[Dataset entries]
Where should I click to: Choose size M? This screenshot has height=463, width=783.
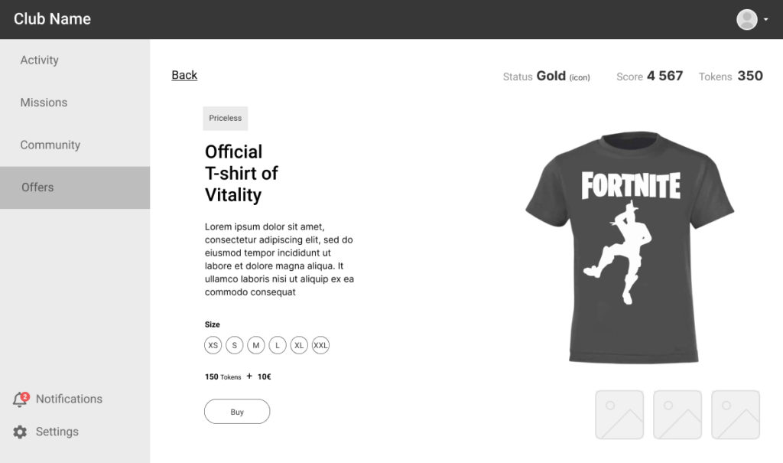255,345
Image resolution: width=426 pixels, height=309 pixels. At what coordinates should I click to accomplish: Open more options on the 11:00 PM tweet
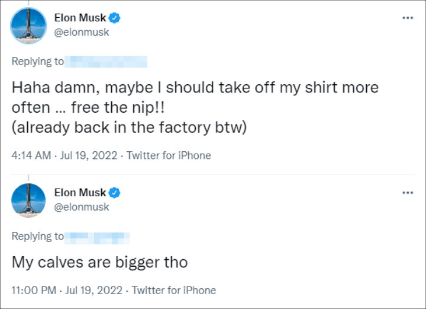coord(408,193)
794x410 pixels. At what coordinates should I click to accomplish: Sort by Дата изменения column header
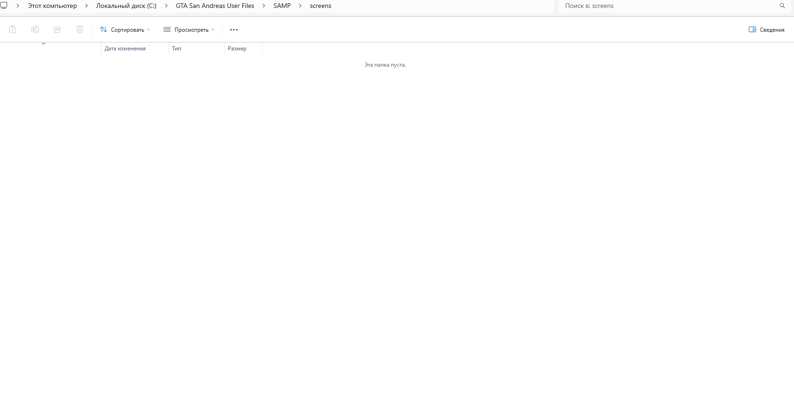coord(125,49)
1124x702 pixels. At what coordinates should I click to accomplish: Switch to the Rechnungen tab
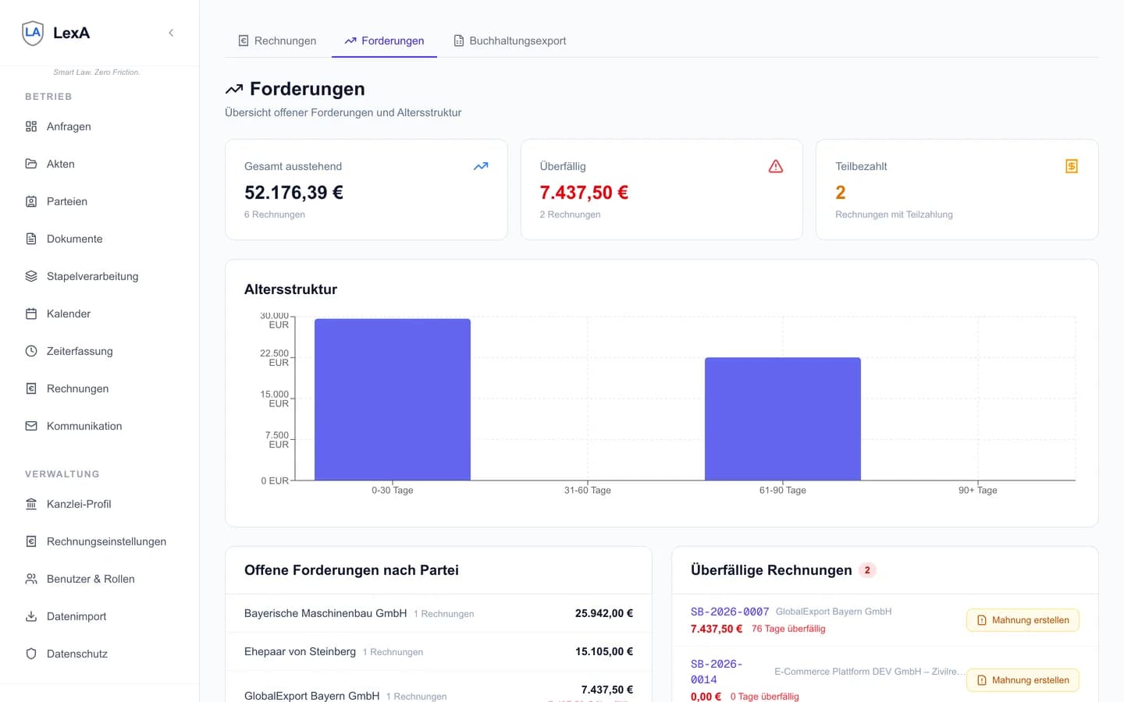point(277,41)
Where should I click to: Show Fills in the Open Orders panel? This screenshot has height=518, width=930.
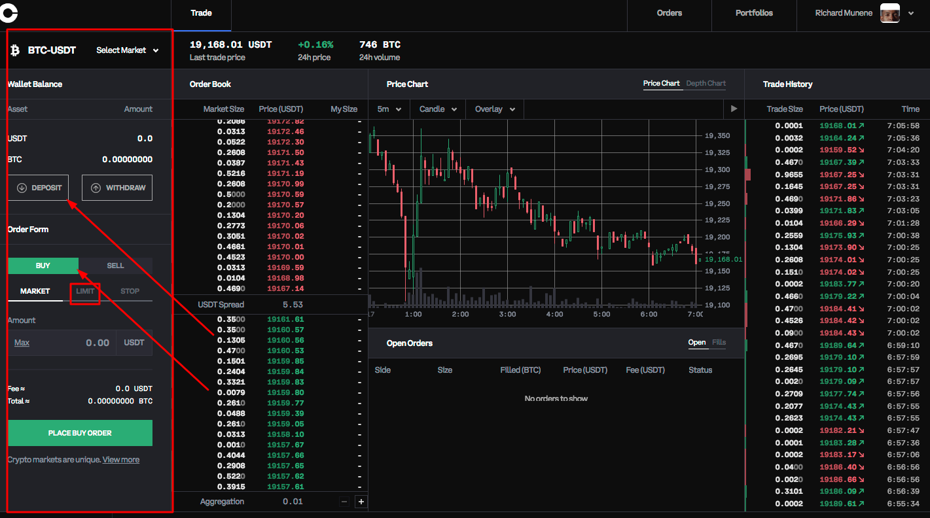pyautogui.click(x=719, y=342)
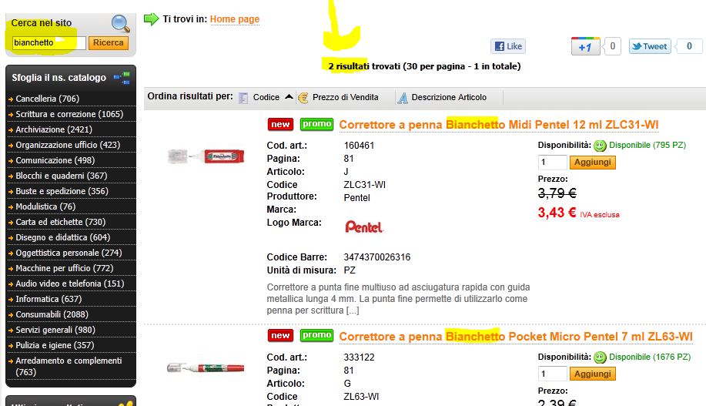Click the magnifying glass search icon

120,23
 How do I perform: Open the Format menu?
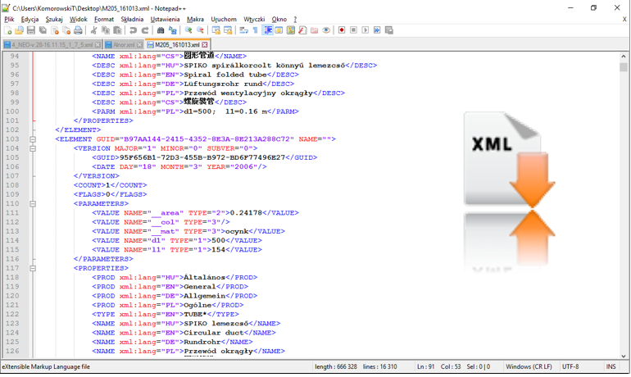pos(104,19)
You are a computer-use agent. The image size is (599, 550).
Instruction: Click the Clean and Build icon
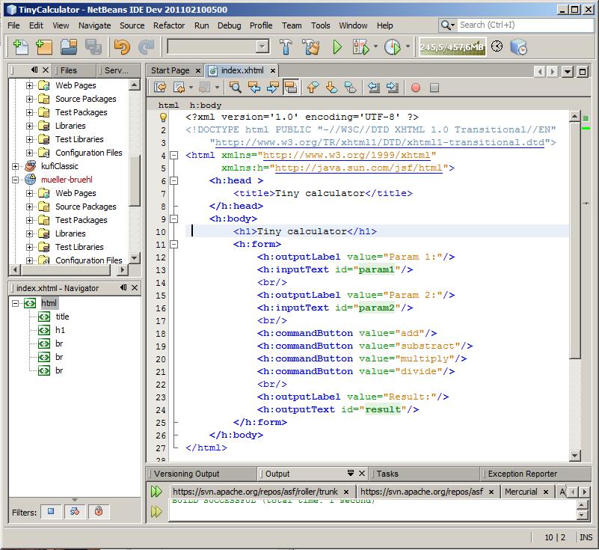click(x=310, y=47)
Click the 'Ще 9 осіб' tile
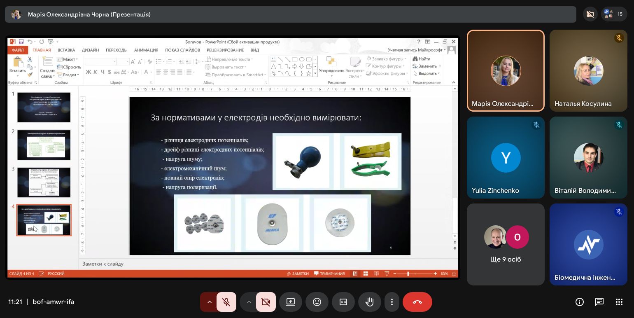This screenshot has width=634, height=318. click(506, 244)
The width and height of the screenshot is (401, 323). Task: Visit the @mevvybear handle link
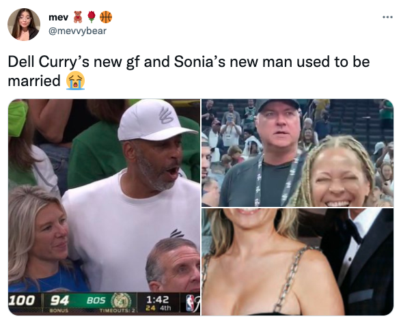[77, 31]
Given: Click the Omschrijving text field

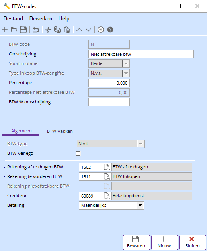Looking at the screenshot, I should (x=141, y=54).
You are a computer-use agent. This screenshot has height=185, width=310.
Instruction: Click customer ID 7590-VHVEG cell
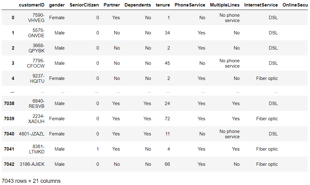(x=36, y=18)
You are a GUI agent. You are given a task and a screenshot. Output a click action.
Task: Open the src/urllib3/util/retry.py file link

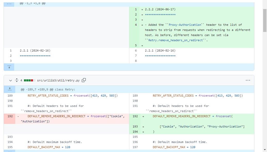[59, 80]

## EXERCISE PROMPT
Repeat the entries verbatim; no pictures.

## FINAL ANSWER
Where should I click to: Choose size M? This screenshot has height=463, width=783.
255,345
Image resolution: width=426 pixels, height=309 pixels. At what coordinates should I click to accomplish: Open more options on the 11:00 PM tweet
coord(408,193)
794x410 pixels. At what coordinates should I click to accomplish: Sort by Дата изменения column header
coord(125,49)
1124x702 pixels. At what coordinates should I click to accomplish: Switch to the Rechnungen tab
point(277,41)
Where should I click to: Show Fills in the Open Orders panel? This screenshot has height=518, width=930.
pyautogui.click(x=719, y=342)
Click the magnifying glass search icon

120,23
 How do I perform: Open the Format menu?
pos(104,19)
You are a computer-use agent. The image size is (599, 550).
Instruction: Click the Clean and Build icon
click(x=310, y=47)
Click the 'Ще 9 осіб' tile
This screenshot has width=634, height=318. click(506, 244)
The width and height of the screenshot is (401, 323). Task: Visit the @mevvybear handle link
[77, 31]
Given: Click the Omschrijving text field

Looking at the screenshot, I should (x=141, y=54).
You are a computer-use agent. This screenshot has height=185, width=310.
Instruction: Click customer ID 7590-VHVEG cell
(x=36, y=18)
You are a GUI agent. You are given a task and a screenshot. Output a click action.
Task: Open the src/urllib3/util/retry.py file link

[59, 80]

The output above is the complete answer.